## [YOUR ASSIGNMENT]
In the copy, include exactly the lines from the one with "The width and" through the end of the data and no others, both ends kept, with every picture left out.

▼

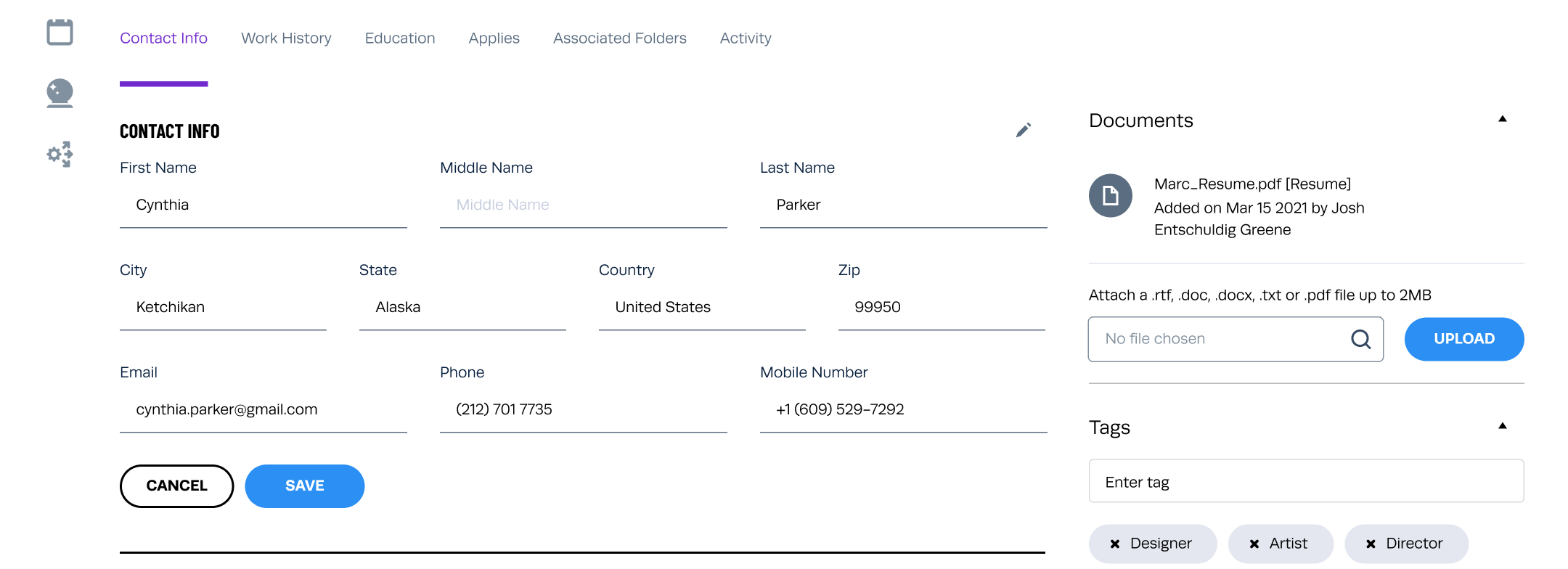Screen dimensions: 1568x569
Task: Switch to the Work History tab
Action: (286, 38)
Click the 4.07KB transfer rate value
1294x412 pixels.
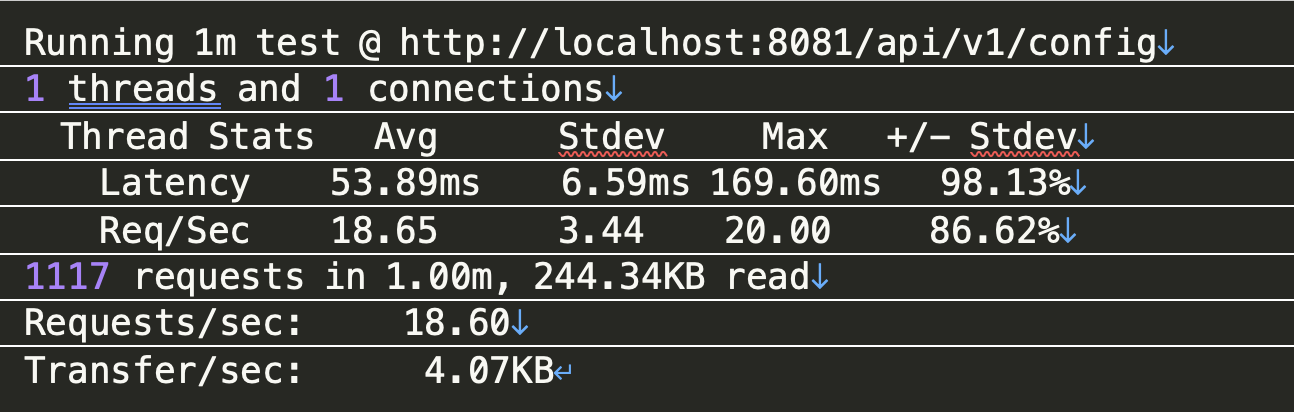click(488, 371)
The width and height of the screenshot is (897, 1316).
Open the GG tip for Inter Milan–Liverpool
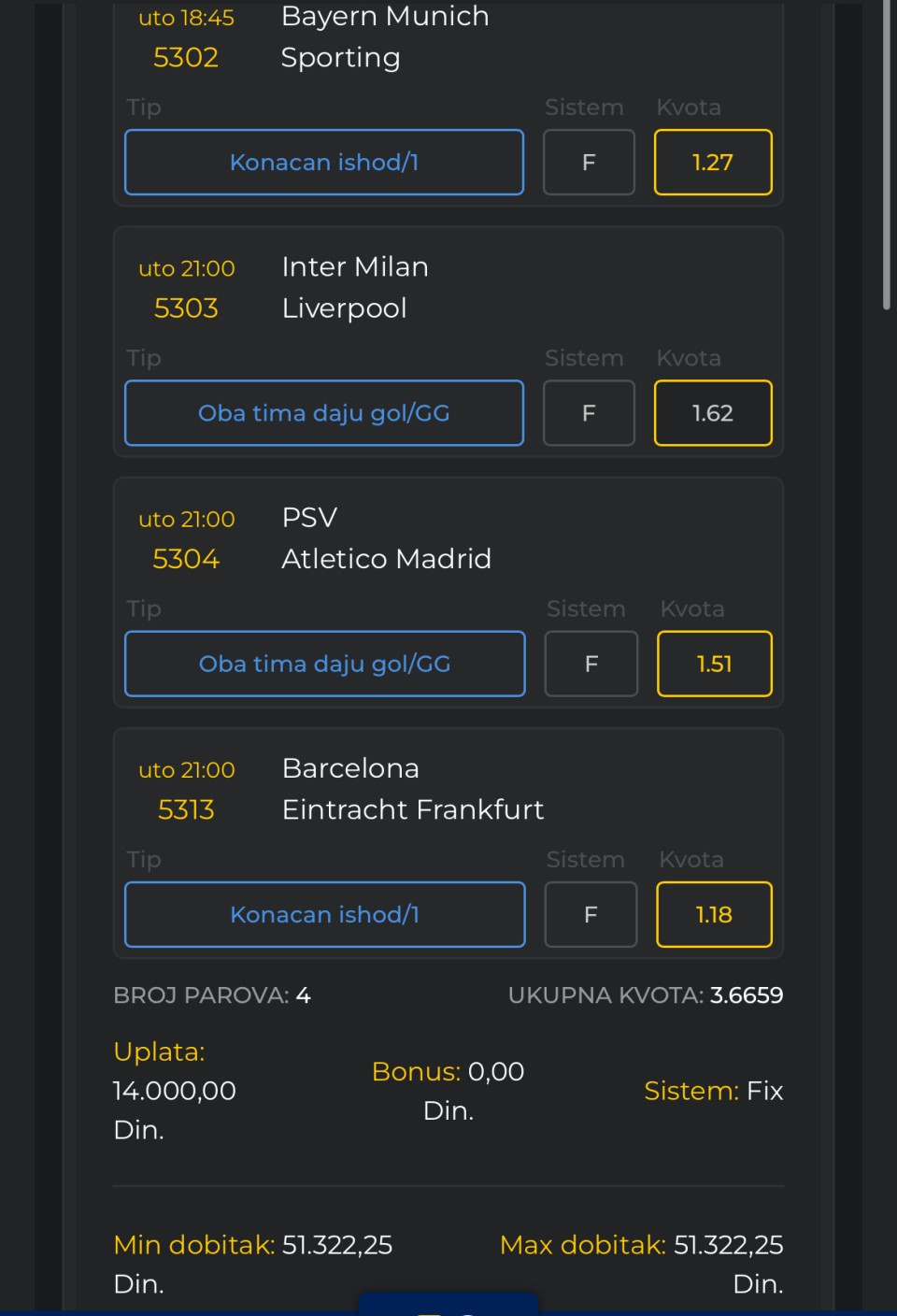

▲

## [TASK ANSWER]
The width and height of the screenshot is (897, 1316).
Open the GG tip for Inter Milan–Liverpool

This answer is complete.